Старый Шойом показывает на себя.
Солдат со шрамом нетерпеливо отмахивается:
— Не в ту войну, а теперь.
Петер, словно он стоит в строю, делает шаг вперед...
Со склона горы, укрываясь за скалами, стреляют немецкие пушки. Снаряды ложатся прямо на село. Воздух то и дело содрогается от взрывов.
Старуха Шойом беспокойно возится на кухне. Ее маленькие подслеповатые глаза перебегают с предмета на предмет. Время от времени она враждебно посматривает на Веронику, но молчит. Старуха вынимает посуду из стенного шкафа, аккуратно перетирает ее на столе и ставит обратно в шкаф. Ей, собственно, делать нечего, но она перепугана и хочет забыться в работе.
При каждой вспышке за окном, при каждом сотрясении земли под домом сухонькая старушка еще больше бледнеет и дрожит. Крестясь дрожащими пальцами, она с ненавистью поглядывает на Веронику.
Старая женщина застывает на месте, ожидая, когда потухнет очередная вспышка, а земля перестанет дрожать, тогда в наступившей тишине, в полумраке кухни, она степенно поправляет на голове черный платок и глубоко вздыхает, стыдясь своей трусости.
Новая вспышка за окном, под домом дрожит земля.
Старуха испуганно прижимается к двери, ведущей в комнату.
— Господи!
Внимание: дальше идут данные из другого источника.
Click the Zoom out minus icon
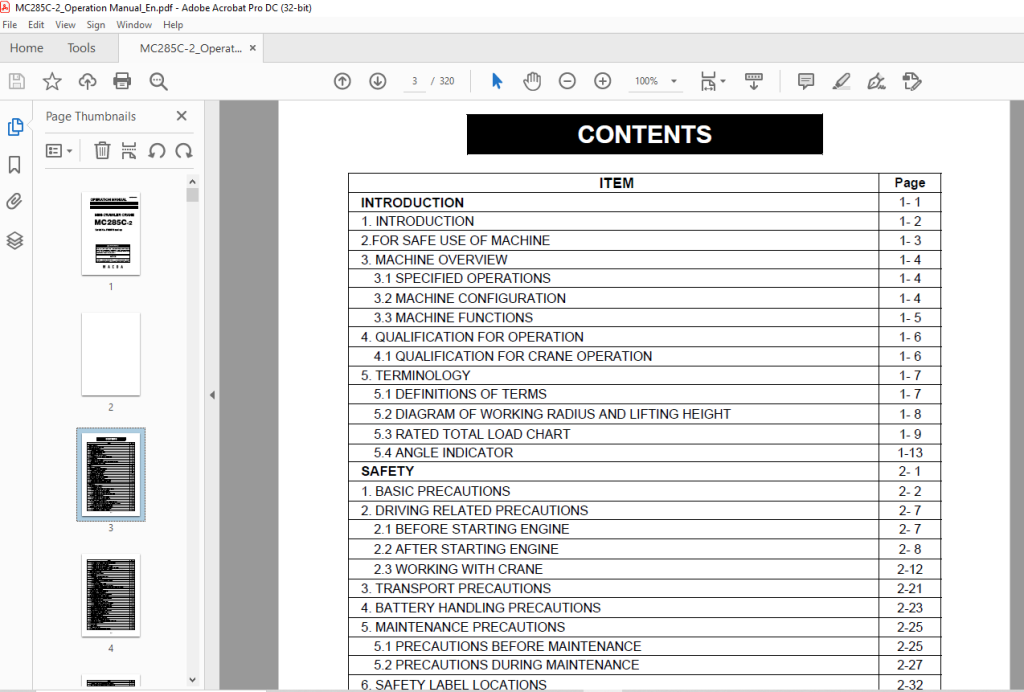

Совсем близко...
Она поднимает подол длинной юбки, входит в комнату, где под толстой периной, тесно прижавшись друг к другу и дрожа от страха, лежат трое ее внучат.
Вероника сидит у окна.
Каждая вспышка болью отдается в ее сердце. Ей и в голову не приходит, что ее могут убить, более того, она даже хочет умереть.
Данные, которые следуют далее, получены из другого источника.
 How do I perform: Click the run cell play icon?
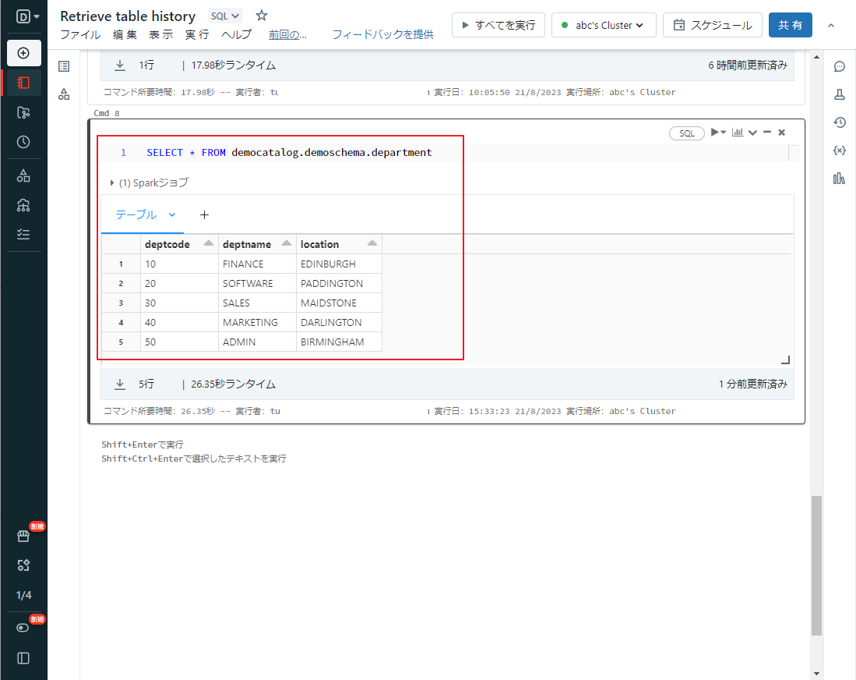(x=716, y=132)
Целый год ждала она мужа, а теперь вот сидит у окна в чужой кухне, откуда не видно ни калитки их дома, ни старой груши во дворе.
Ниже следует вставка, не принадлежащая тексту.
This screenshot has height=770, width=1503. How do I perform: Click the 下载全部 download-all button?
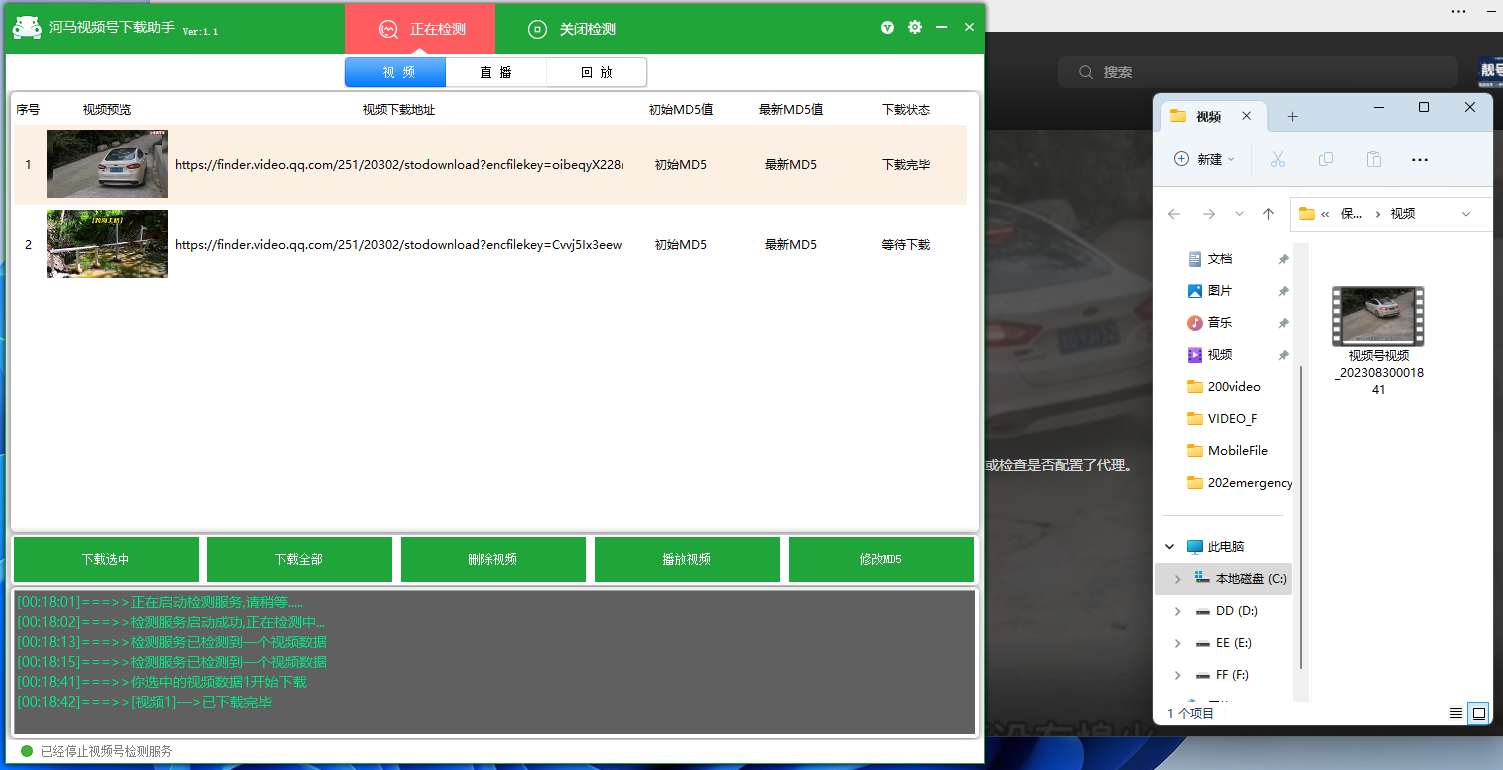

Лицо Вероники вытянулось. Нежные маленькие морщинки под глазами углубились. И настроение у нее поминутно меняется: то она чувствует себя спокойной и решительной, то вдруг ею овладевает беспокойство и желание разрыдаться.
Старуха возвращается в кухню.
Вероника смотрит на нее пристально и покорно. В глубине души она удивляется, как у нее хватило сил добежать до избы Шойомов. Как она не упала в тот момент, когда за ней захлопнулась калитка собственного дома? Как не подогнулись у лее ноги, когда она бежала по дороге сюда?
И откуда только взялась у нее решимость все рассказать старикам?
Может быть, потому, что Шойом старый друг ее отца? А может быть, потому, что она просто должна была кому-то все рассказать?
Вероника ушла из дому, и теперь ей кажется, что она никогда больше не вернется туда. Она тихо плачет.
Старуха снует по кухне, останавливается, смотрит на Веронику.
— А немец тот где теперь? — спрашивает она.
— Не знаю, — отвечает Вероника шепотом и отворачивается.
Стыд и ярость сжимают ей горло.
Старуха останавливается перед карточкой мужа, на которой Шойом — бравый солдат первой мировой войны с пушистыми усами вразлет и круглым молодым лицом. Старуха снимает карточку со стены, рассматривает ее и, вздыхая, говорит, глядя на фотографию:
— Мой старик всегда был каким-то сумасшедшим. Для других ничего не жалеет, последнее отдаст, а о семье и не подумает даже... Всегда на последнем месте у него семья... Нет чтобы дома сидеть, когда такое творится... Добегается — убьет его. Сколько раз говорила ему!.. О, господи...
Вероника молчит, считает за окном взрывы.